*Task statement*.
The expected output is an exact copy of the lines from the one containing "Open the Brave hamburger menu" through the final line of the entries below, with no images.
**** Record set ****
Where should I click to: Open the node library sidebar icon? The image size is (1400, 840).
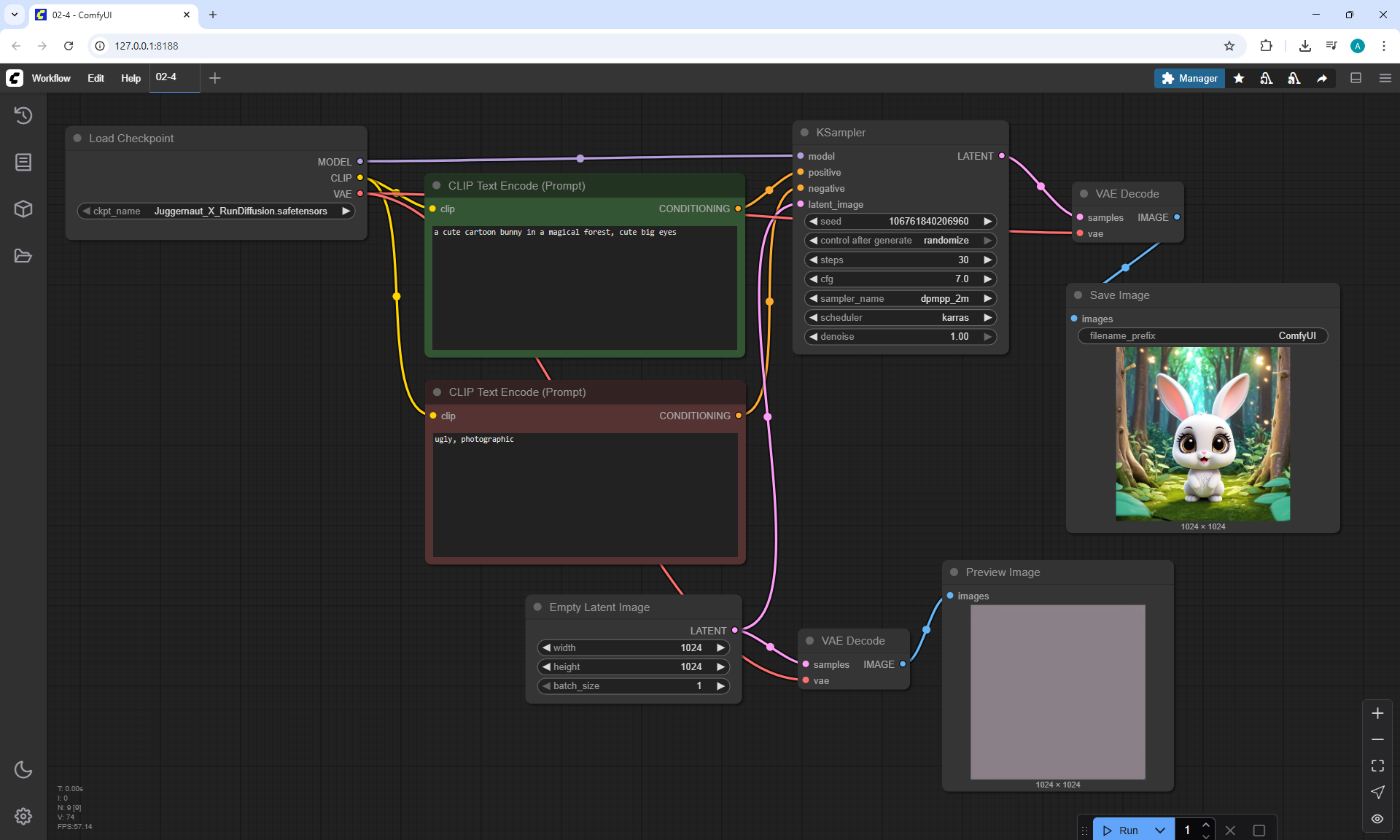tap(23, 162)
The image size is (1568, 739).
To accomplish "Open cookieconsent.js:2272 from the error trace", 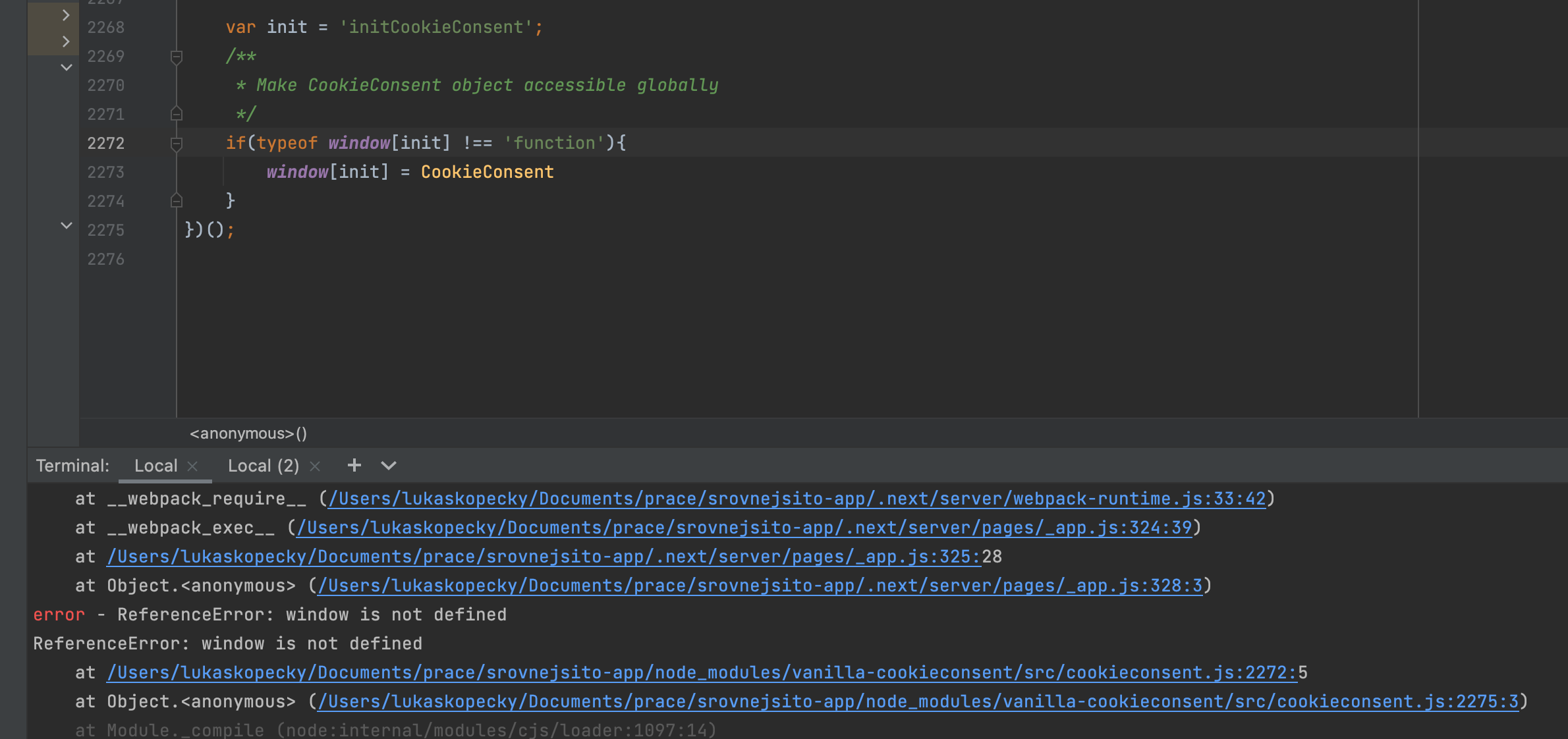I will (698, 672).
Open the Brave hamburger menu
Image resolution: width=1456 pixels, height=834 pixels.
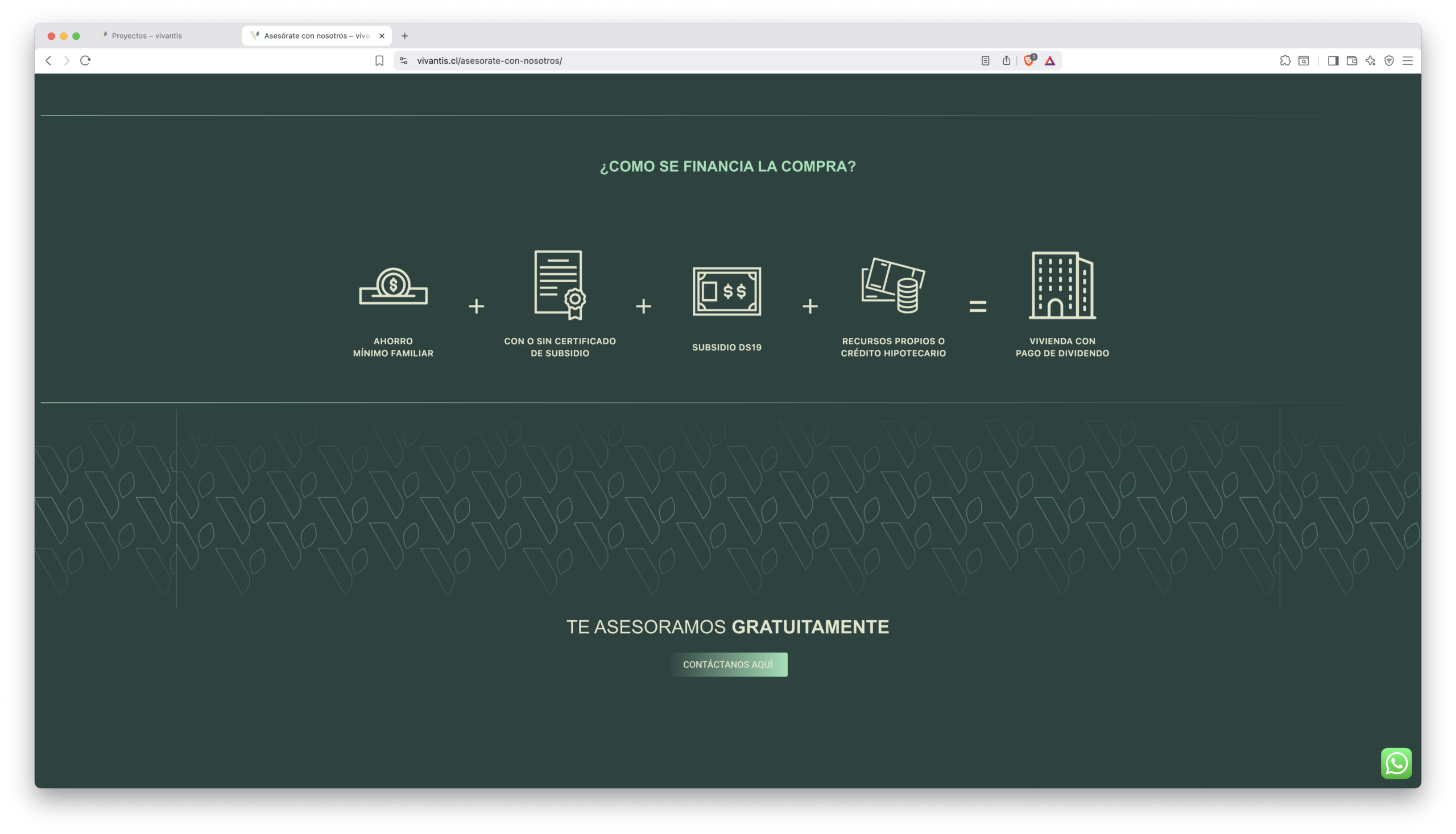tap(1407, 61)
****
*Written response*.
Open the Brave hamburger menu
Image resolution: width=1456 pixels, height=834 pixels.
tap(1407, 61)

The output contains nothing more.